Synopsis: Aggressive Defense Handling of IL WC Claims—How Do You Defend and Win “Repetitive Working” Claims?
Editor’s comment: Our lawyers at KCB&A are focused on paying the claims we owe but fighting as aggressively, passionately and as fervently as possible where we can on claims our clients have to win. One growing “problem” we see in the IL WC matrix is the growth of “repetitive working” claims and how the WC defense industry is struggling with them.
What is a “repetitive working” claim?—it is onset of pain without a defined accident, trauma or unforeseen occurrence. We feel workers pick the heaviest task or tool in their job duties and try to point to that work as the source of their problems. Lots of older workers and wily younger workers are signing up for Illinois’ generous WC benefits but don’t want to deal with the uncertainty of an unpredictable incident. So when they have any medical issue, like spontaneous sore knees, one way to cash in is to blame the sore body part on “work.” What such workers are doing across the state is to say, “ouch, my [insert body part] hurts” and then say the problem is due to “work.”

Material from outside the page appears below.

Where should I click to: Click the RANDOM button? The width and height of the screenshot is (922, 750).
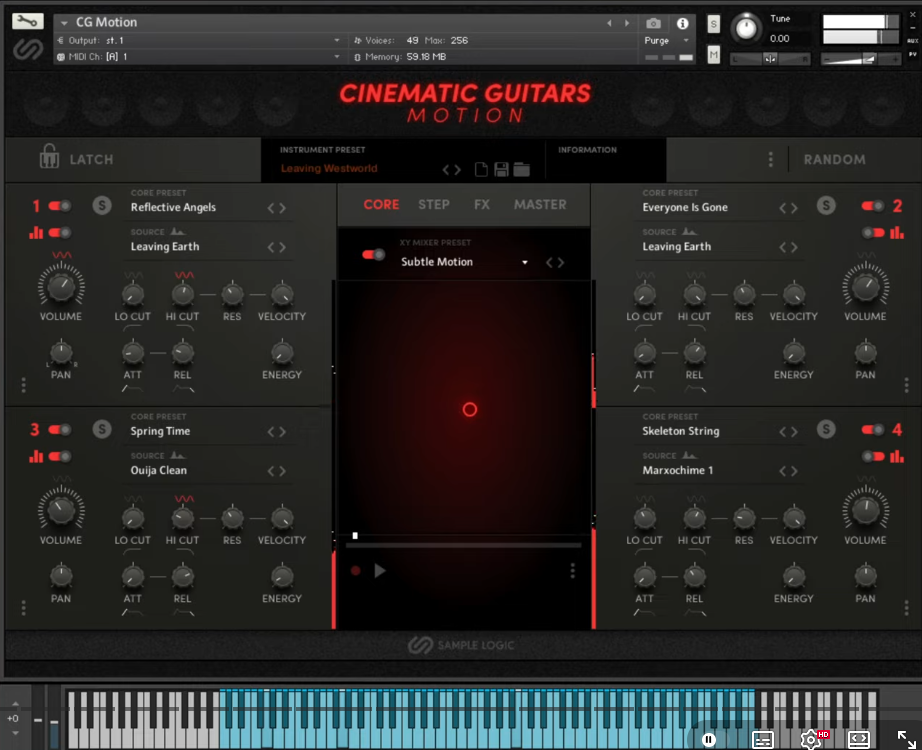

On the Defense Side, Don’t Call It an “Accident” or “Injury” unless it is a True “Accident” or “Injury”
An accident or acute injury is something unforeseen and unexpected. One phenomenon we have seen, particularly with nurse case managers, is many veteran NCM’s and defense claims handlers will describe or label any medical condition as an “accident” or “injury” if the worker says their pain started in the workplace. For one example, if you have a forklift operator with a sore knee they say started from getting off their forklift, in our view, they haven’t suffered an “accident,” they simply have a sore knee. Acute pain or soreness in the adult knee without any history of trauma is usually associated with the degenerative development of bone-marrow edema and/or joint effusion. In this setting, bone marrow edema can be caused by various non-work-related disorders ranging from septic arthritis with or without osteomyelitis, inflammatory and degenerative arthritis, to transient osteoporosis, spontaneous osteonecrosis and acute synovitis. If you aren’t willing to fight such conditions, you may pay lots of money when they randomly arise—you basically own that leg for hip and knee replacements and all the sequalae that might ensue.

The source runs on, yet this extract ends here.